All Pentium and later processors have an instruction RDTSC, which returns the number of clock cycles since last reset in EDX (high order 32 bits) and EAX (low order 32 bits). This may be how you can check "How long has this computer been on?" More importantly for our purposes, it is how we can check how long a series of instructions takes in clock cycles.

I enclose a simple program in HLA below. The main procedure is written in MASM and enclosed by #asm & #endasm. It uses RDTSC twice before and after the instruction sequence to be measured.

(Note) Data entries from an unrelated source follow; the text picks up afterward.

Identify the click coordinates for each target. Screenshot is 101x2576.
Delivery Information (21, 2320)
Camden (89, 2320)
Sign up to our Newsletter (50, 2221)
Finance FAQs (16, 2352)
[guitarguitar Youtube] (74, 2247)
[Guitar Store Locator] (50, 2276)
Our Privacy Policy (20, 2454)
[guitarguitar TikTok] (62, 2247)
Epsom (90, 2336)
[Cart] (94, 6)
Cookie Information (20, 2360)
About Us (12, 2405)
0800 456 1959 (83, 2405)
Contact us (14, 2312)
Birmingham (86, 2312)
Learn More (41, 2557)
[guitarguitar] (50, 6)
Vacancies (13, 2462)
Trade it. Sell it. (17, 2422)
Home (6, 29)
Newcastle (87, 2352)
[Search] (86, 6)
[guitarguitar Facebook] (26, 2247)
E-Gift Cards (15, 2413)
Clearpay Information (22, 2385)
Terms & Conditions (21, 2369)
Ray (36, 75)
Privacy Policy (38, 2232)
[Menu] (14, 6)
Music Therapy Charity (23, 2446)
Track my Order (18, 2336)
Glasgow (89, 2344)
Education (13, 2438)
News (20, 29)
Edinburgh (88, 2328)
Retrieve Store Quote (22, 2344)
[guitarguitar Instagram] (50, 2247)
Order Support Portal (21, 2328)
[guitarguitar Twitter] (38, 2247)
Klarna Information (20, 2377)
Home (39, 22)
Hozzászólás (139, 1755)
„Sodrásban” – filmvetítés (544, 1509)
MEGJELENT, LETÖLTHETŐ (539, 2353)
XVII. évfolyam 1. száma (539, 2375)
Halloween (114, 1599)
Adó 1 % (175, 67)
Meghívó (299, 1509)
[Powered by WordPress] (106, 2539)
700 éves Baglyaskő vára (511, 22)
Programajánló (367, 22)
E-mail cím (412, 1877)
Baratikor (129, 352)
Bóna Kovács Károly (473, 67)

The clock cycles consumed in one RDTSC will contribute towards the total clock cycles measured. On the Pentium MMX this appears to be 13 cycles. The 2 pushes take 1 cycle in parallel.

The program prints the number of cycles high order 32 bits first, then low order 32 bits.

Of interest. The largest 32 bit number 2^32-1 in clock cycles is just over 1.4 seconds on a 3.0 GHz processor. On my 166 MHz Pentium MMX, it is 25 seconds, an eternity in computer time.

I use HLA because I understand the convention for the API calls I use (console mode functions provided by HLA - stdout, etc). I invite anyone to provide a conversion to MASM32 or NASM.

Thanks much.



// RDTSC Check Program by V Coder
// Written in HLA
//

program RDTSCCheck;
#include( "stdlib.hhf" );


begin RDTSCCheck;

console.cls();
console.gotoxy(4, 15);
stdout.put ( "RDTSC Check program.", nl nl);

// Main routine starts here

#asm
rdtsc ; First measure of time
; rdtsc takes 13 cycles on Pentium MMX,
push edx ; I store it on the stack.
push eax ; You can store the 64 bit number whereever you like

; routine to test
nop
nop
nop
nop
; end routine

rdtsc ; Second measure of time
sub eax, [esp] ; subtract first from second
sbb edx, [esp+4] ; result in EDX:EAX

; sub eax, 0eh ; Optional compensation for the rdtsc and 2 pushes
; sbb edx, 0 ; 14 cycles on a Pentium MMX
; 9 cycles on a K6-2

add esp,8 ; remove edx, eax from stack
#endasm

stdout.put ( edx," ",eax, " clocks.");
end RDTSCCheck;

Posted on 2003-04-28 22:29:58 by V Coder
Okay, can anyone please tell me how to retain spaces in program code when I post, so it does not just left justify everything?

Thanks.
Posted on 2003-04-28 22:34:56 by V Coder
V,

To retain the formatting in you examples, use the following format.


[xxx]
Your code
[/xxx]


Where "xxx" is the word "code".

Now with your comments on using RTDSC, I in fact agree with you that real time testing is the most useful in algorithm design, even if you use other methods in the development of the code.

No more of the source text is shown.